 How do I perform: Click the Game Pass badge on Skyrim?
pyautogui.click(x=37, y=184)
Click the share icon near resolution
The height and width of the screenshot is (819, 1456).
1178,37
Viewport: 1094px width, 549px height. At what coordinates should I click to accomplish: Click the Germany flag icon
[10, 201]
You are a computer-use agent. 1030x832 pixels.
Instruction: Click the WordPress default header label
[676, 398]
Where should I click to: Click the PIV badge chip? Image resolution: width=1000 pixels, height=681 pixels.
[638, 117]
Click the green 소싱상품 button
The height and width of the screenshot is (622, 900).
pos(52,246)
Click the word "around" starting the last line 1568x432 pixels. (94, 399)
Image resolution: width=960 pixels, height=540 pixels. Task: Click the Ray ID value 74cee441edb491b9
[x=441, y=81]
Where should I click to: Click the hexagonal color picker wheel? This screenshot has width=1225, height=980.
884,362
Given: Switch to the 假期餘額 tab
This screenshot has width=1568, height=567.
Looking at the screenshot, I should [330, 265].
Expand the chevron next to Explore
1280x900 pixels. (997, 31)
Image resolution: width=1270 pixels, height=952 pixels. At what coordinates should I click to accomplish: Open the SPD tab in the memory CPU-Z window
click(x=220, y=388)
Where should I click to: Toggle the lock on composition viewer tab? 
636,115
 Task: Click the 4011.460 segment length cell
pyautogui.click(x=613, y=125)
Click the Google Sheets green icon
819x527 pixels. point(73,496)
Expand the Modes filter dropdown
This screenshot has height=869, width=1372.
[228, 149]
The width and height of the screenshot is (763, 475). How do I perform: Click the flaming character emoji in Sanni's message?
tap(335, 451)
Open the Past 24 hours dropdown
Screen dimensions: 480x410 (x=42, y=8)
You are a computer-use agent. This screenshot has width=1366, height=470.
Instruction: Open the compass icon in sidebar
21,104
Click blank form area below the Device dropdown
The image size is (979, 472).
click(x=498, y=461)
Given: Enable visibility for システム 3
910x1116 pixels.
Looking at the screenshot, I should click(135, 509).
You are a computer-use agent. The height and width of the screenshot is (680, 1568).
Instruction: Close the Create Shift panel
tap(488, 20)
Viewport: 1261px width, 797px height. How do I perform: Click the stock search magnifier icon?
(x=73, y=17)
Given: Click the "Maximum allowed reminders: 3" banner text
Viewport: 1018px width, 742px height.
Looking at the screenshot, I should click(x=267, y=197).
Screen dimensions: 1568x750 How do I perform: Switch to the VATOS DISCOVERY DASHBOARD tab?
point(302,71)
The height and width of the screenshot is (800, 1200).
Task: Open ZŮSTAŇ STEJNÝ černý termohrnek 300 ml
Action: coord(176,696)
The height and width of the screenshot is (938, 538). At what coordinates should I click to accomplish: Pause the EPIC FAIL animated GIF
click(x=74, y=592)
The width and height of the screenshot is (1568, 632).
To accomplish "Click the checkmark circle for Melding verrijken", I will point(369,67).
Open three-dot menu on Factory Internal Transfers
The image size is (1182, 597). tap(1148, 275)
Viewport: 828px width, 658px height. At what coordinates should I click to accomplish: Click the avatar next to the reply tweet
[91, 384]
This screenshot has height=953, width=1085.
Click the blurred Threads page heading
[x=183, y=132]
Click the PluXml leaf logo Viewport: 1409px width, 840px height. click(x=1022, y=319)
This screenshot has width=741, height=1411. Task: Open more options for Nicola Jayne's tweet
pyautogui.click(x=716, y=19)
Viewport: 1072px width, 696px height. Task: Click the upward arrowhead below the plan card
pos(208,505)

________________________________________

## Requirements
Rewrite all of the entries above so that each "Viewport" becomes "Window". Leave everything else unchanged.

## Reply to the exercise
 How do I perform: Click the Game Pass badge on Skyrim?
pyautogui.click(x=37, y=184)
Click the share icon near resolution
The height and width of the screenshot is (819, 1456).
1178,37
Window: 1094px width, 549px height. At what coordinates should I click to accomplish: Click the Germany flag icon
[10, 201]
You are a computer-use agent. 1030x832 pixels.
Instruction: Click the WordPress default header label
[676, 398]
Where should I click to: Click the PIV badge chip? Image resolution: width=1000 pixels, height=681 pixels.
[638, 117]
Click the green 소싱상품 button
The height and width of the screenshot is (622, 900).
pos(52,246)
Click the word "around" starting the last line 1568x432 pixels. (94, 399)
Image resolution: width=960 pixels, height=540 pixels. Task: Click the Ray ID value 74cee441edb491b9
[x=441, y=81]
Where should I click to: Click the hexagonal color picker wheel? This screenshot has width=1225, height=980.
884,362
Given: Switch to the 假期餘額 tab
This screenshot has width=1568, height=567.
Looking at the screenshot, I should [330, 265].
Expand the chevron next to Explore
1280x900 pixels. (997, 31)
Image resolution: width=1270 pixels, height=952 pixels. At what coordinates should I click to accomplish: Open the SPD tab in the memory CPU-Z window
click(x=220, y=388)
Where should I click to: Toggle the lock on composition viewer tab? 
636,115
 Task: Click the 4011.460 segment length cell
pyautogui.click(x=613, y=125)
Click the Google Sheets green icon
819x527 pixels. point(73,496)
Expand the Modes filter dropdown
This screenshot has height=869, width=1372.
[228, 149]
The width and height of the screenshot is (763, 475). How do I perform: Click the flaming character emoji in Sanni's message?
tap(335, 451)
Open the Past 24 hours dropdown
Screen dimensions: 480x410 (x=42, y=8)
You are a computer-use agent. This screenshot has width=1366, height=470.
Instruction: Open the compass icon in sidebar
21,104
Click blank form area below the Device dropdown
The image size is (979, 472).
click(x=498, y=461)
Given: Enable visibility for システム 3
910x1116 pixels.
Looking at the screenshot, I should click(135, 509).
You are a computer-use agent. The height and width of the screenshot is (680, 1568).
Instruction: Close the Create Shift panel
tap(488, 20)
Window: 1261px width, 797px height. How do I perform: Click the stock search magnifier icon?
(x=73, y=17)
Given: Click the "Maximum allowed reminders: 3" banner text
Window: 1018px width, 742px height.
Looking at the screenshot, I should click(x=267, y=197).
Screen dimensions: 1568x750 How do I perform: Switch to the VATOS DISCOVERY DASHBOARD tab?
point(302,71)
The height and width of the screenshot is (800, 1200).
Task: Open ZŮSTAŇ STEJNÝ černý termohrnek 300 ml
Action: coord(176,696)
The height and width of the screenshot is (938, 538). At what coordinates should I click to accomplish: Pause the EPIC FAIL animated GIF
click(x=74, y=592)
The width and height of the screenshot is (1568, 632).
To accomplish "Click the checkmark circle for Melding verrijken", I will point(369,67).
Open three-dot menu on Factory Internal Transfers
The image size is (1182, 597). tap(1148, 275)
Window: 828px width, 658px height. At what coordinates should I click to accomplish: Click the avatar next to the reply tweet
[91, 384]
This screenshot has height=953, width=1085.
Click the blurred Threads page heading
[x=183, y=132]
Click the PluXml leaf logo Window: 1409px width, 840px height. click(x=1022, y=319)
This screenshot has width=741, height=1411. Task: Open more options for Nicola Jayne's tweet
pyautogui.click(x=716, y=19)
Window: 1072px width, 696px height. Task: Click the upward arrowhead below the plan card
pos(208,505)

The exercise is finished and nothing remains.